John Lafia, 'Child’s Play' Co-Screenwriter, Dies at 63

John Lafia - H 2020
Courtesy of the Lafia family

Courtesy of Lafia family

"John was an incredibly generous artist," 'Child’s Play' creator and screenwriter Don Mancini shared in a statement. "We’ll miss him terribly."

John Lafia, who co-wrote 1988 horror film Child’s Play and also co-wrote and directed Child’s Play 2, died Wednesday in Los Angeles. He was 63.

In a family statement provided to The Hollywood Reporter, they wrote the screenwriter and director "was an unstoppable creator and a passionate advocate for the rights of artists in every field."

Child’s Play creator and screenwriter Don Mancini also said in a statement provided by Lafia’s family, "We’re devastated to hear of the passing of our friend John Lafia. He was a crucial part of the Chucky family from the very beginning. He co-wrote the original Child's Play script along with director Tom Holland and myself, and John directed Child's Play 2 — the consensus favorite film among Chucky fans.

"John was an incredibly generous artist," Mancini continued. "He let me tag along with him to every meeting, and shadow him on set; he taught me more about filmmaking during the production of that movie than several semesters in film school. John was also one of the most naturally curious and constantly creative people I ever met, someone who was always taking pictures, and jotting down ideas. We’ll miss him terribly. Much love to his wife Beverly and his children Kane and Tess, of whom John was so very proud.”

Although Lafia's family did not reveal a cause of death, information for the National Suicide Prevention Lifeline was included in their statement. 

Lafia collaborated with Mancini and Holland on the screenplay for the horror movie Child’s Play, which won a Saturn Award for best horror film, as well as a nomination for best writing. He also received a writing credit on the 2019 remake. Lafia coined the name "Chucky" and contributed the infamous line: "Hi, I’m Chucky, wanna play?" 

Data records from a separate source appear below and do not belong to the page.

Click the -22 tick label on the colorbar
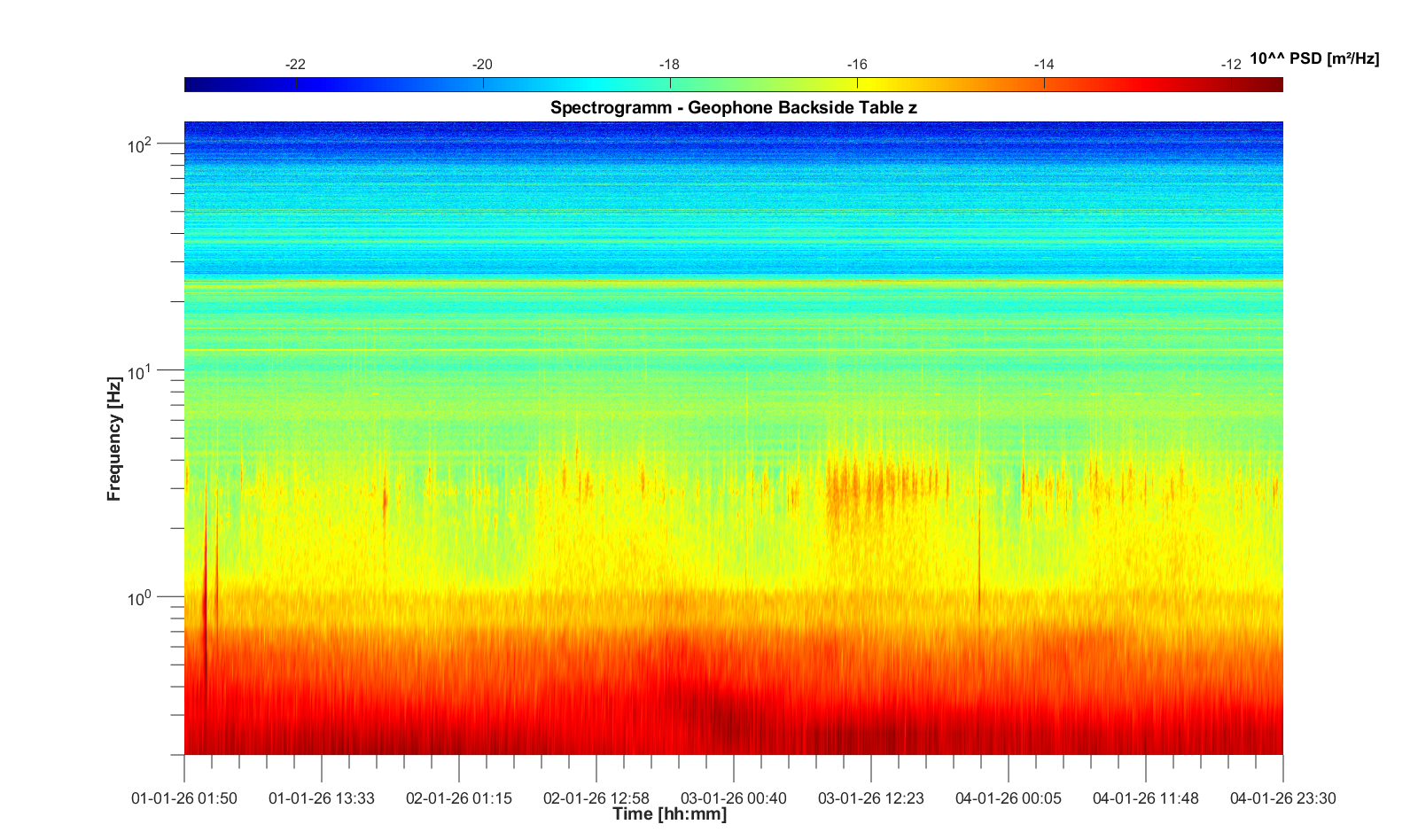 295,65
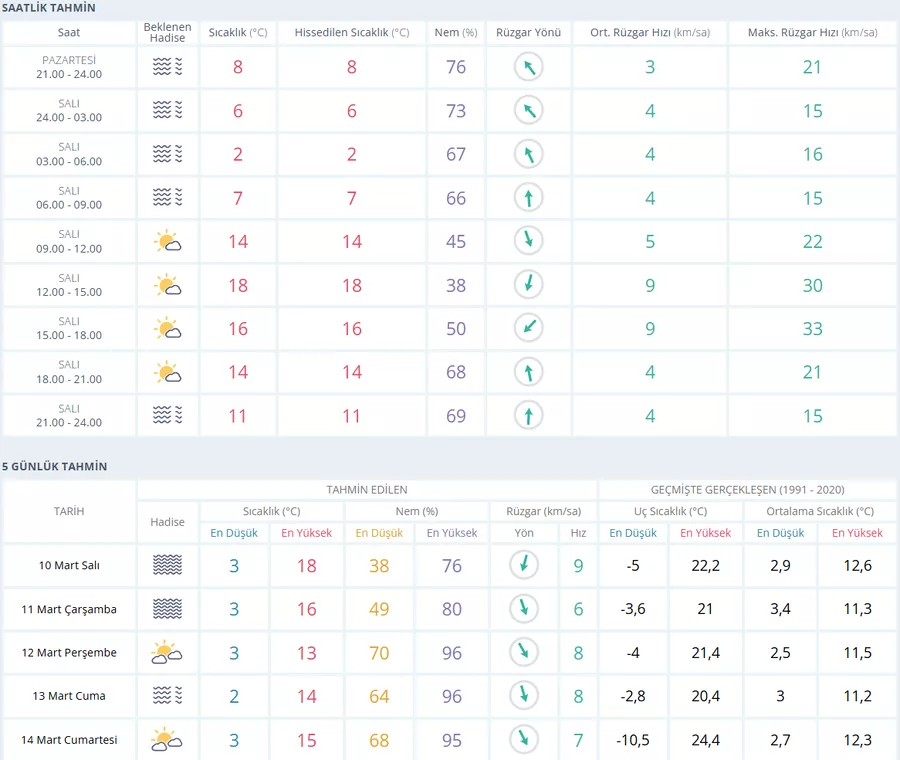Click partly cloudy icon for Salı 18.00 - 21.00

pos(168,372)
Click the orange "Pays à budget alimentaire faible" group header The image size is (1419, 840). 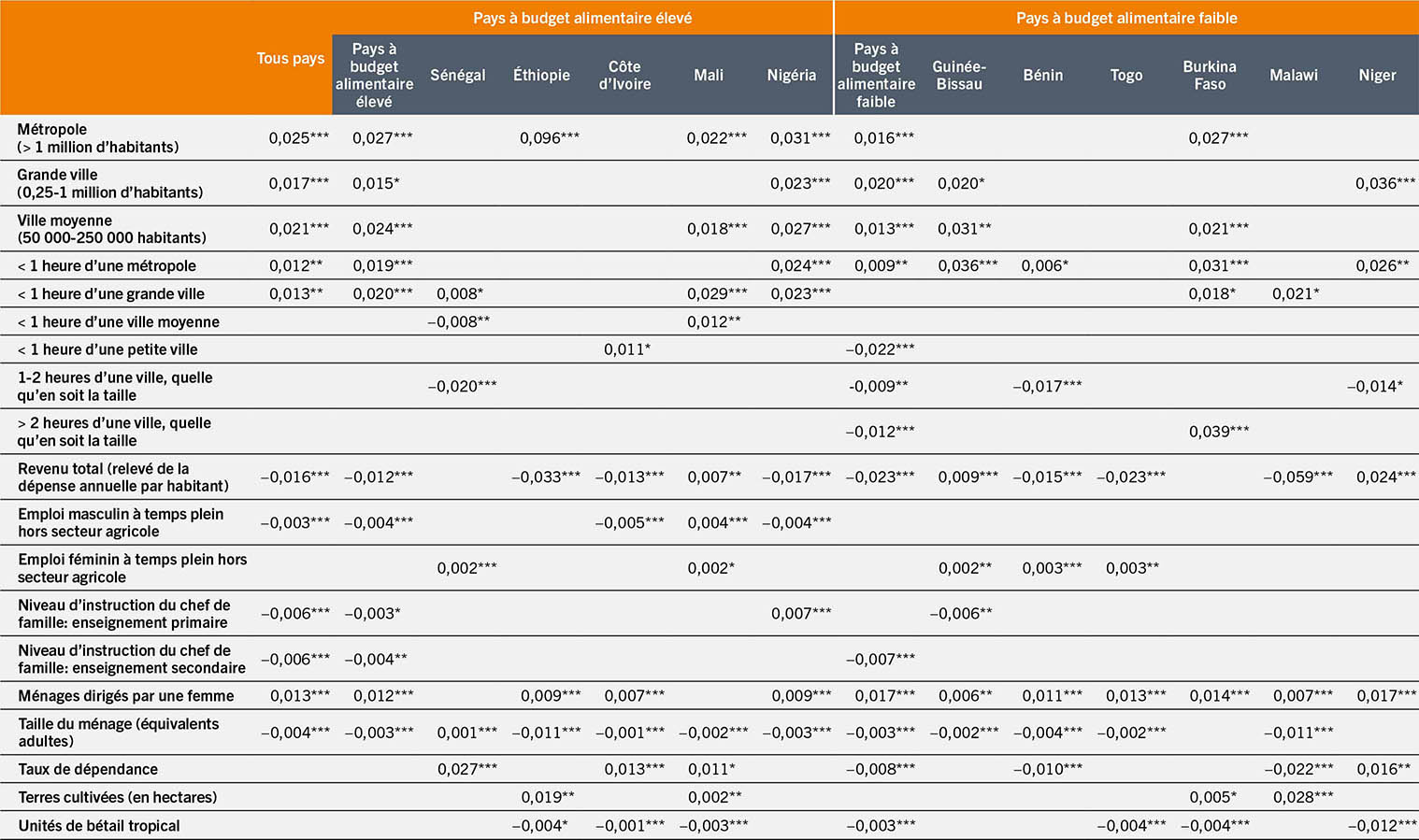point(1126,18)
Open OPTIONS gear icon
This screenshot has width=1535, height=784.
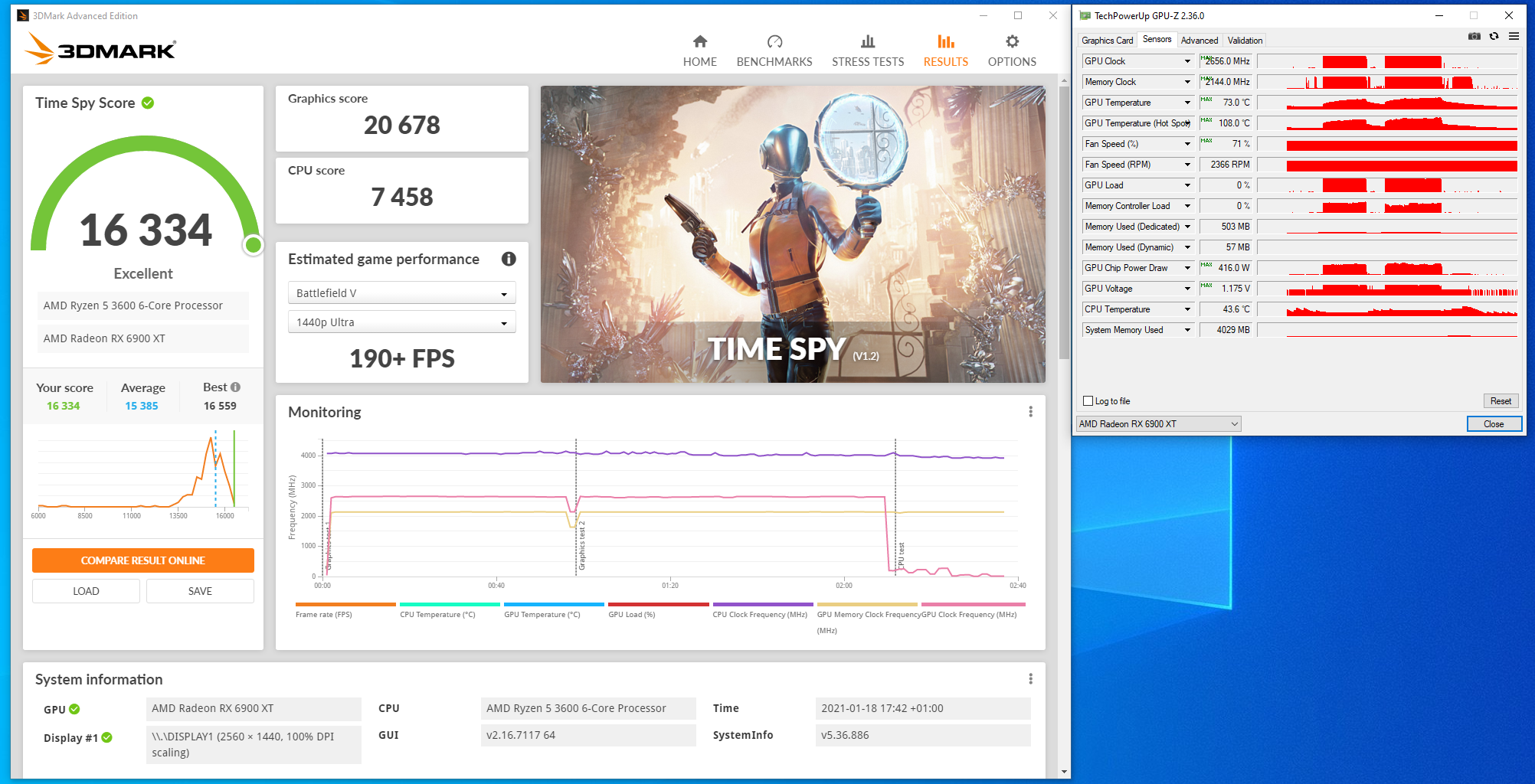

Lafia was born in 1957 and received a BFA in Motion Picture and Television from UCLA. Ahead of his screenwriting career, Lafia worked in the art department on Alex Cox’s Repo Man and on Space Raiders

His first major credit was for writing and directing 1988’s The Blue Iguana, a crime film starring Dylan McDermott. The pic was selected for a midnight showing in the official selection at the 1988 Cannes Film Festival. In 1993, Lafia wrote and helmed the sci-fi comedy Man’s Best Friend. He also wrote, directed and produced the TV miniseries 10.5 in 2004 and its spinoff 10.5: Apocalypse in 2006.

Other directing credits include the TV films Monster! and The Rats, two episodes for the series Freddy’s Nightmares and the live-action video game Corpse Killer. Lafia's final project was the TV movie Firestorm: Last Stand at Yellowstone in 2006, starring Richard Burgi and Scott Foley.

Prior to his career in film and television, Lafia was a part of L.A.’s underground music scene in the 1980s. His work included Prayers (1984), released by cassette-only label Tranceport Tapes, and tracks on LA Mantra Two (1984) and Phantom Cuts (1985). He also was featured on the spoken word anthology English as a Second Language (1983) alongside local poets Charles Bukowski, Wanda Coleman and Exene Cervenka. Lafia returned to music in 2019, releasing a short rock opera, John Lafia 1980-1985.

He is survived by his children Tess and Kane and his former wife Beverly.